#### Task goal:
Look below for the line that has "For every named". Set down the lines from there through the line that has "click here to contact us", exactly as written.

#### Excerpted data:

§ §

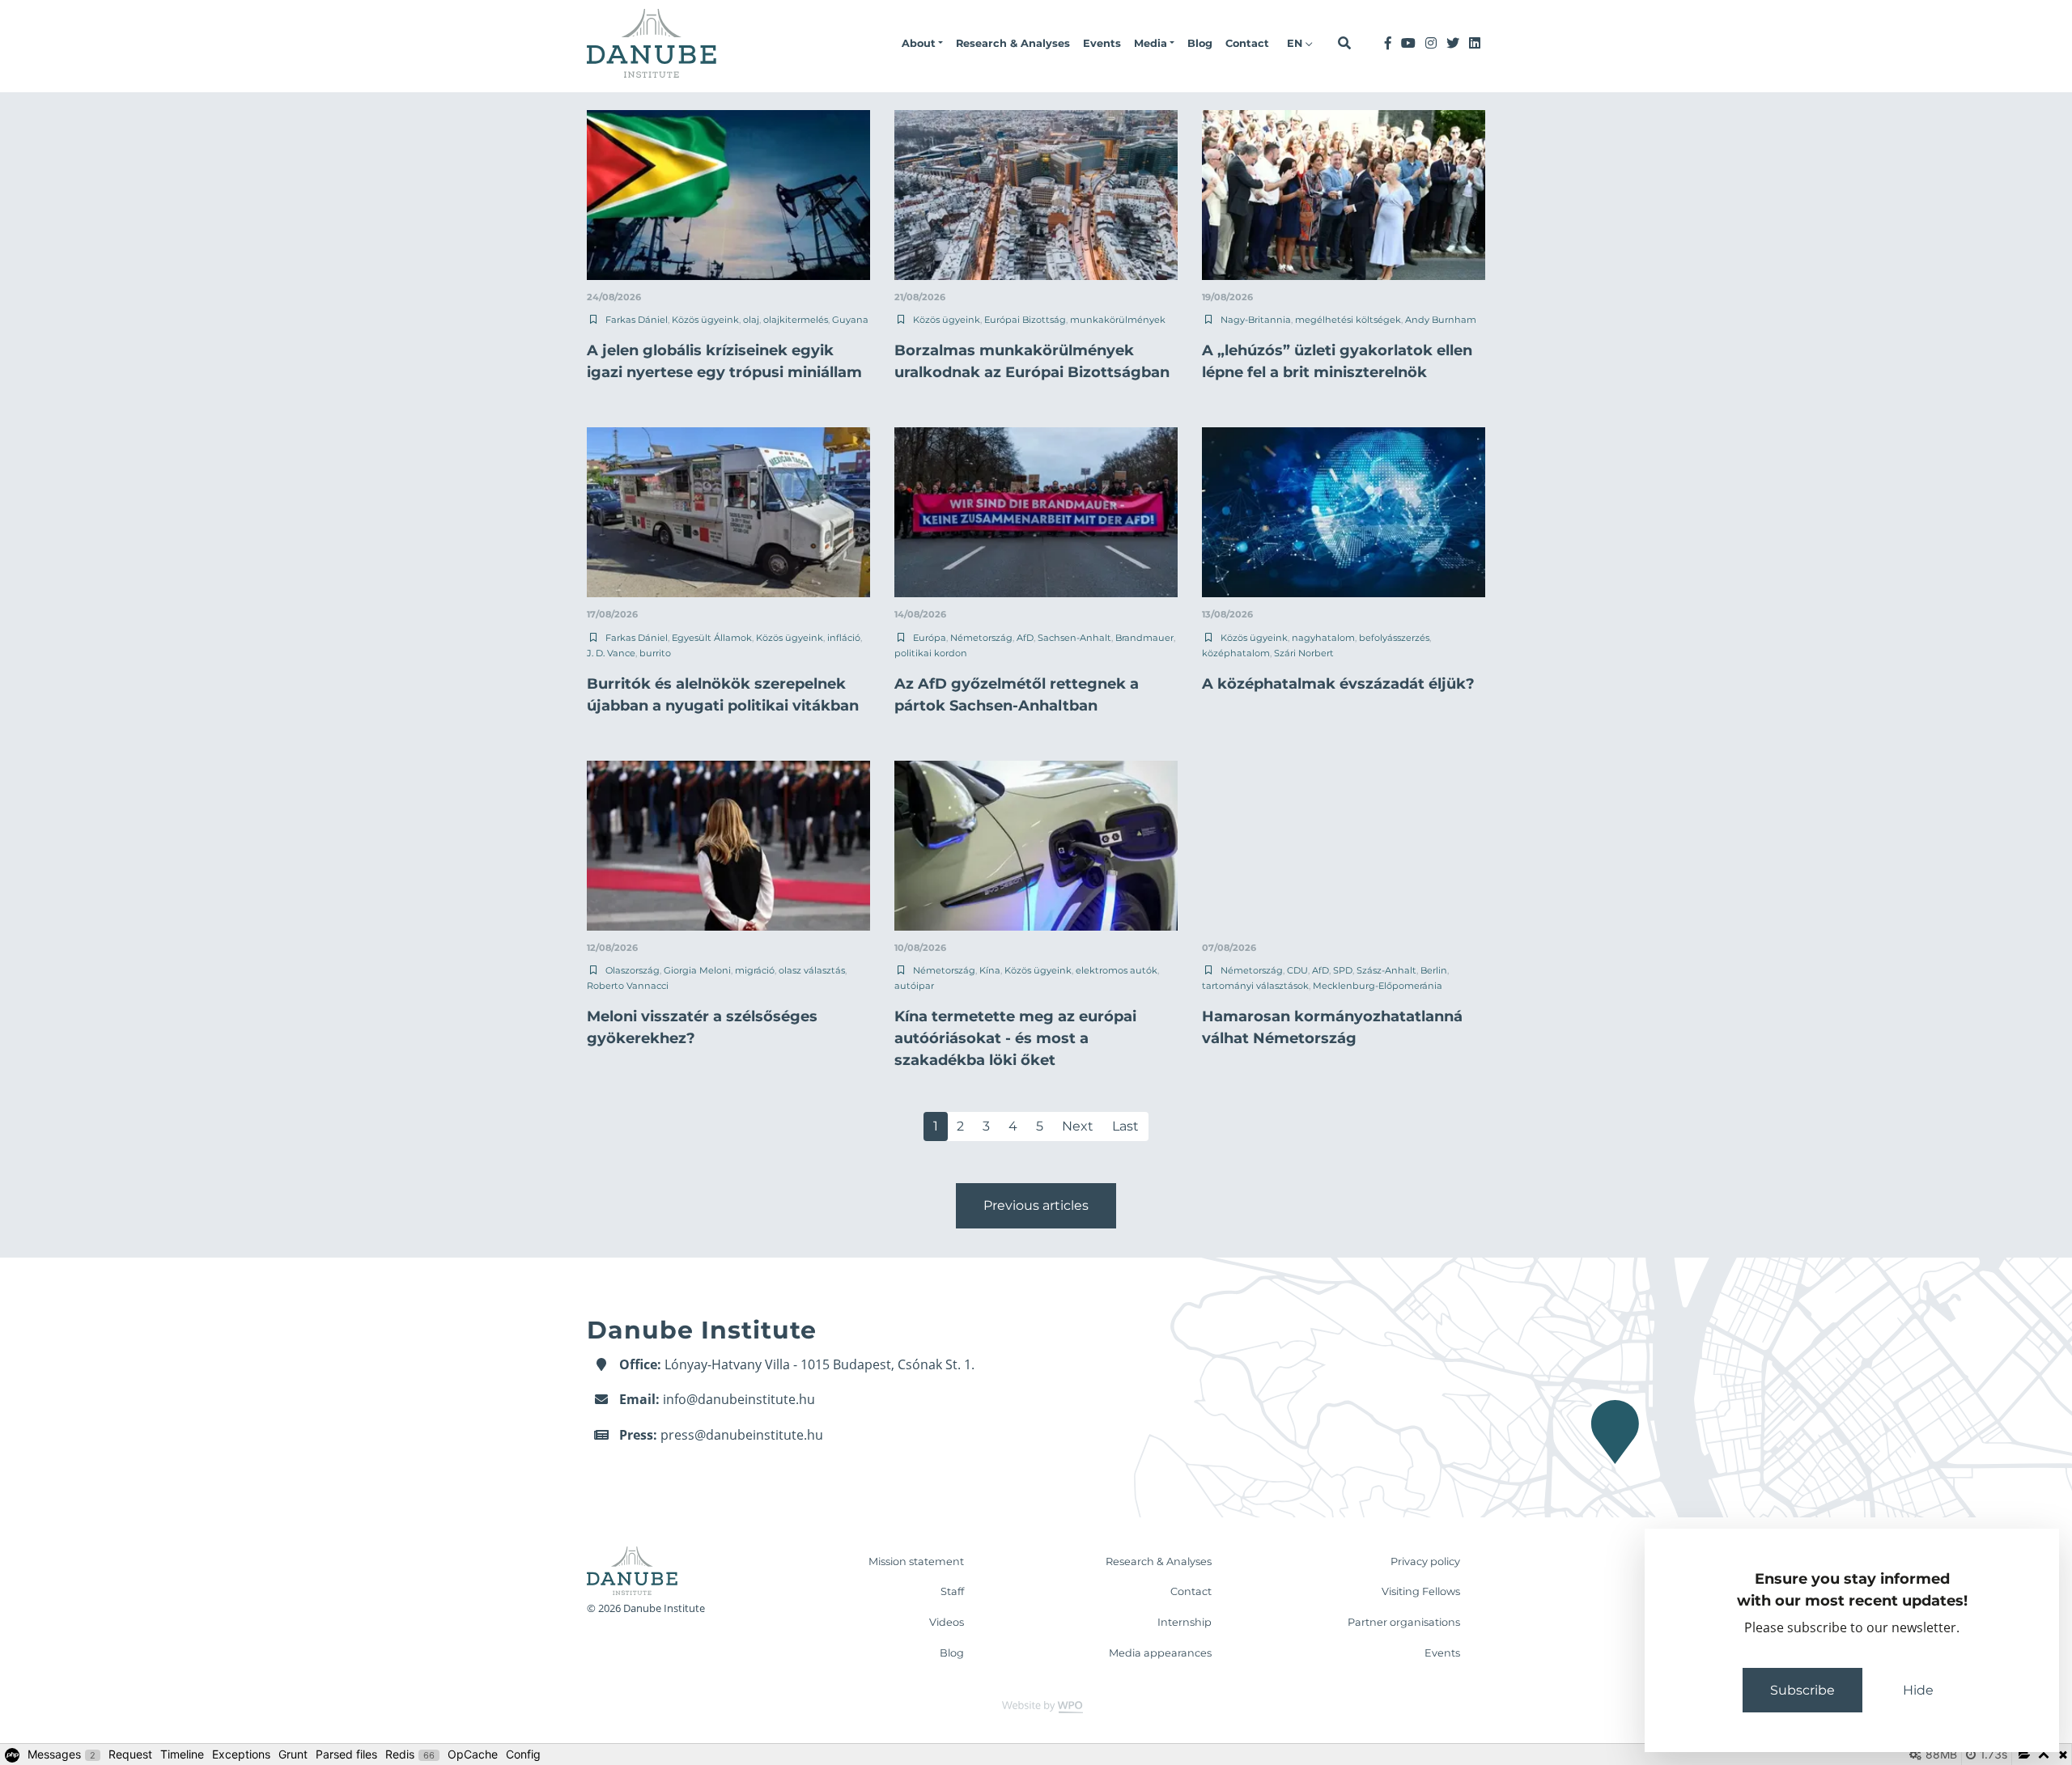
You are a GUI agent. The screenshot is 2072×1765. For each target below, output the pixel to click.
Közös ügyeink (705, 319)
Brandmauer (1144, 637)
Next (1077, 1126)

§ §

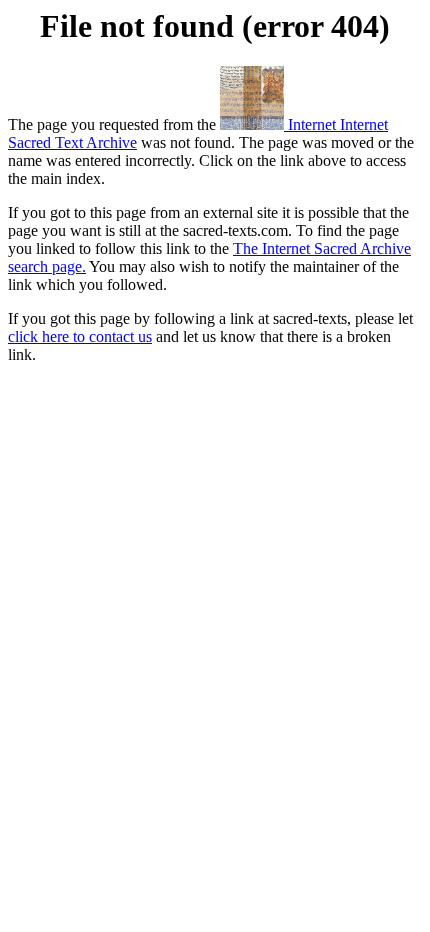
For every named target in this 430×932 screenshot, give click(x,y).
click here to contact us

§ §

#### Answer space:
For every named target in this 430×932 screenshot, give click(x,y).
click here to contact us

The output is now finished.